* WORK TO BE COMPLETED *
Reproduce each of the following items line for line, with no changes.

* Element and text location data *

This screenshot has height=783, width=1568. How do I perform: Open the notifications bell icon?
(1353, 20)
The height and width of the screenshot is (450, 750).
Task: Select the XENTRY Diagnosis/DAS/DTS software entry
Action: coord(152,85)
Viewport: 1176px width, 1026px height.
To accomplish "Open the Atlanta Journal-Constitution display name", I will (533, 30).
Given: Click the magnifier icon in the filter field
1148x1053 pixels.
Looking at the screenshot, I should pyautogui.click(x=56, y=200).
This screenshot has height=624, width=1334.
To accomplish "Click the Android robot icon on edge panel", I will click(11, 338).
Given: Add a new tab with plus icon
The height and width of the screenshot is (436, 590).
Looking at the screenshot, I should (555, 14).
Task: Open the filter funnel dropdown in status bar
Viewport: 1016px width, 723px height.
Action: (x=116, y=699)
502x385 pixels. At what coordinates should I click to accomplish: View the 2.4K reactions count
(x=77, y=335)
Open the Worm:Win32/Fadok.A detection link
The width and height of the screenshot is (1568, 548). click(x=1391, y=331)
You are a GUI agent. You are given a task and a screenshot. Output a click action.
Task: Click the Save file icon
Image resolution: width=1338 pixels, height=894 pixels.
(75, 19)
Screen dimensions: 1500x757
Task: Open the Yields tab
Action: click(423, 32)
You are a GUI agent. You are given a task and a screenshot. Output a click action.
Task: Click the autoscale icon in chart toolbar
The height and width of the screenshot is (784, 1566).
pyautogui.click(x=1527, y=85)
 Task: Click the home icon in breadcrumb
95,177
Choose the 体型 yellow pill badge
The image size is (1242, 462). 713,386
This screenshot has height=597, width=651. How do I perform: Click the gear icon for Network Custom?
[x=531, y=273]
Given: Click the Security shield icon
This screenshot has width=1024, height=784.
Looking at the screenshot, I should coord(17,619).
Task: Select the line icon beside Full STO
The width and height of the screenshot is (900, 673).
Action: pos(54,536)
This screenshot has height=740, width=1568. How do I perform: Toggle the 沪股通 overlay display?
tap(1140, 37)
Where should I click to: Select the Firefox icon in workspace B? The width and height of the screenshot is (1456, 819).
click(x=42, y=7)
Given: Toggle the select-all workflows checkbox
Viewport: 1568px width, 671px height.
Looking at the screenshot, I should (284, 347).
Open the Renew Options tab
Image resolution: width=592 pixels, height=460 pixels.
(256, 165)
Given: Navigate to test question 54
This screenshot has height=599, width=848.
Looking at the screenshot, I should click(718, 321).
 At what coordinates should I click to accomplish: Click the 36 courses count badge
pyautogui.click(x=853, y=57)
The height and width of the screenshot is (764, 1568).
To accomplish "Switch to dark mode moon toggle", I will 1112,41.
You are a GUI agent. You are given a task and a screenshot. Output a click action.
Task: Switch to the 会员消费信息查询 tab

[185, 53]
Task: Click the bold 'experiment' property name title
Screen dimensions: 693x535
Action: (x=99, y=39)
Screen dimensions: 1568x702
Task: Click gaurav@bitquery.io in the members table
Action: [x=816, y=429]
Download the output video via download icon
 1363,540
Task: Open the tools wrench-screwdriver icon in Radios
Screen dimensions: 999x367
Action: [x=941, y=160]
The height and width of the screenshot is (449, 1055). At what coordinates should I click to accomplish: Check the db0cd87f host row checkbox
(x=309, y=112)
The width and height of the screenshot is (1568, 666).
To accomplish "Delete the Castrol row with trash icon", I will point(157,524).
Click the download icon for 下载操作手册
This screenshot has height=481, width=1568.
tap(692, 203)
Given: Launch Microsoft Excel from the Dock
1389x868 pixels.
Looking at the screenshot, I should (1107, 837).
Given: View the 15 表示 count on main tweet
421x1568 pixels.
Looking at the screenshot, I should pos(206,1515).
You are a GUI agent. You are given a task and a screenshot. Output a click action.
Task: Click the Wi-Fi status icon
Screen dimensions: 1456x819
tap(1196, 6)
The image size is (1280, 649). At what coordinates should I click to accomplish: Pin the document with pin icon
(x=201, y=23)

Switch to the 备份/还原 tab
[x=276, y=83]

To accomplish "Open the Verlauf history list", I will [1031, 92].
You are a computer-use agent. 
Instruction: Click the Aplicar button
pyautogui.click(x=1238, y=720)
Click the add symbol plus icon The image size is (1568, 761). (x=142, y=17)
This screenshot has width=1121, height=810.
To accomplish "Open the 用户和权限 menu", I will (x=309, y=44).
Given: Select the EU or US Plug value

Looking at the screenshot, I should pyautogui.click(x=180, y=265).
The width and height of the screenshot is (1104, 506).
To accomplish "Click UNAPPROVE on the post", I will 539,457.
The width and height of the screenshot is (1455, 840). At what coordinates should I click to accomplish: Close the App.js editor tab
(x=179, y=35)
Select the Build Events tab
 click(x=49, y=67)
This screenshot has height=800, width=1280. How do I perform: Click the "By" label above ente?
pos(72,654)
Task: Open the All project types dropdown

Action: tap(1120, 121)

* ANSWER IN FULL *
This screenshot has height=783, width=1568. How do I perform: Open the notifications bell icon?
(1353, 20)
The height and width of the screenshot is (450, 750).
Task: Select the XENTRY Diagnosis/DAS/DTS software entry
Action: coord(152,85)
Viewport: 1176px width, 1026px height.
To accomplish "Open the Atlanta Journal-Constitution display name", I will (533, 30).
Given: Click the magnifier icon in the filter field
1148x1053 pixels.
Looking at the screenshot, I should pyautogui.click(x=56, y=200).
This screenshot has height=624, width=1334.
To accomplish "Click the Android robot icon on edge panel", I will click(11, 338).
Given: Add a new tab with plus icon
The height and width of the screenshot is (436, 590).
Looking at the screenshot, I should (555, 14).
Task: Open the filter funnel dropdown in status bar
Viewport: 1016px width, 723px height.
Action: (x=116, y=699)
502x385 pixels. At what coordinates should I click to accomplish: View the 2.4K reactions count
(x=77, y=335)
Open the Worm:Win32/Fadok.A detection link
The width and height of the screenshot is (1568, 548). click(x=1391, y=331)
You are a GUI agent. You are given a task and a screenshot. Output a click action.
Task: Click the Save file icon
Image resolution: width=1338 pixels, height=894 pixels.
(75, 19)
Screen dimensions: 1500x757
Task: Open the Yields tab
Action: click(423, 32)
You are a GUI agent. You are given a task and a screenshot. Output a click action.
Task: Click the autoscale icon in chart toolbar
The height and width of the screenshot is (784, 1566).
pyautogui.click(x=1527, y=85)
 Task: Click the home icon in breadcrumb
95,177
Choose the 体型 yellow pill badge
The image size is (1242, 462). 713,386
This screenshot has height=597, width=651. How do I perform: Click the gear icon for Network Custom?
[x=531, y=273]
Given: Click the Security shield icon
This screenshot has width=1024, height=784.
Looking at the screenshot, I should coord(17,619).
Task: Select the line icon beside Full STO
The width and height of the screenshot is (900, 673).
Action: pos(54,536)
This screenshot has height=740, width=1568. How do I perform: Toggle the 沪股通 overlay display?
tap(1140, 37)
Where should I click to: Select the Firefox icon in workspace B? The width and height of the screenshot is (1456, 819).
click(x=42, y=7)
Given: Toggle the select-all workflows checkbox
Viewport: 1568px width, 671px height.
Looking at the screenshot, I should (284, 347).
Open the Renew Options tab
Image resolution: width=592 pixels, height=460 pixels.
(256, 165)
Given: Navigate to test question 54
This screenshot has height=599, width=848.
Looking at the screenshot, I should click(718, 321).
 At what coordinates should I click to accomplish: Click the 36 courses count badge
pyautogui.click(x=853, y=57)
The height and width of the screenshot is (764, 1568).
To accomplish "Switch to dark mode moon toggle", I will 1112,41.
You are a GUI agent. You are given a task and a screenshot. Output a click action.
Task: Switch to the 会员消费信息查询 tab

[185, 53]
Task: Click the bold 'experiment' property name title
Screen dimensions: 693x535
Action: (x=99, y=39)
Screen dimensions: 1568x702
Task: Click gaurav@bitquery.io in the members table
Action: [x=816, y=429]
Download the output video via download icon
 1363,540
Task: Open the tools wrench-screwdriver icon in Radios
Screen dimensions: 999x367
Action: [x=941, y=160]
The height and width of the screenshot is (449, 1055). At what coordinates should I click to accomplish: Check the db0cd87f host row checkbox
(x=309, y=112)
The width and height of the screenshot is (1568, 666).
To accomplish "Delete the Castrol row with trash icon", I will point(157,524).
Click the download icon for 下载操作手册
This screenshot has height=481, width=1568.
tap(692, 203)
Given: Launch Microsoft Excel from the Dock
1389x868 pixels.
Looking at the screenshot, I should (1107, 837).
Given: View the 15 表示 count on main tweet
421x1568 pixels.
Looking at the screenshot, I should pos(206,1515).
You are a GUI agent. You are given a task and a screenshot. Output a click action.
Task: Click the Wi-Fi status icon
Screen dimensions: 1456x819
tap(1196, 6)
The image size is (1280, 649). At what coordinates should I click to accomplish: Pin the document with pin icon
(x=201, y=23)

Switch to the 备份/还原 tab
[x=276, y=83]

To accomplish "Open the Verlauf history list", I will [1031, 92].
You are a computer-use agent. 
Instruction: Click the Aplicar button
pyautogui.click(x=1238, y=720)
Click the add symbol plus icon The image size is (1568, 761). (x=142, y=17)
This screenshot has width=1121, height=810.
To accomplish "Open the 用户和权限 menu", I will (x=309, y=44).
Given: Select the EU or US Plug value

Looking at the screenshot, I should pyautogui.click(x=180, y=265).
The width and height of the screenshot is (1104, 506).
To accomplish "Click UNAPPROVE on the post", I will 539,457.
The width and height of the screenshot is (1455, 840). At what coordinates should I click to accomplish: Close the App.js editor tab
(x=179, y=35)
Select the Build Events tab
 click(x=49, y=67)
This screenshot has height=800, width=1280. How do I perform: Click the "By" label above ente?
pos(72,654)
Task: Open the All project types dropdown

Action: tap(1120, 121)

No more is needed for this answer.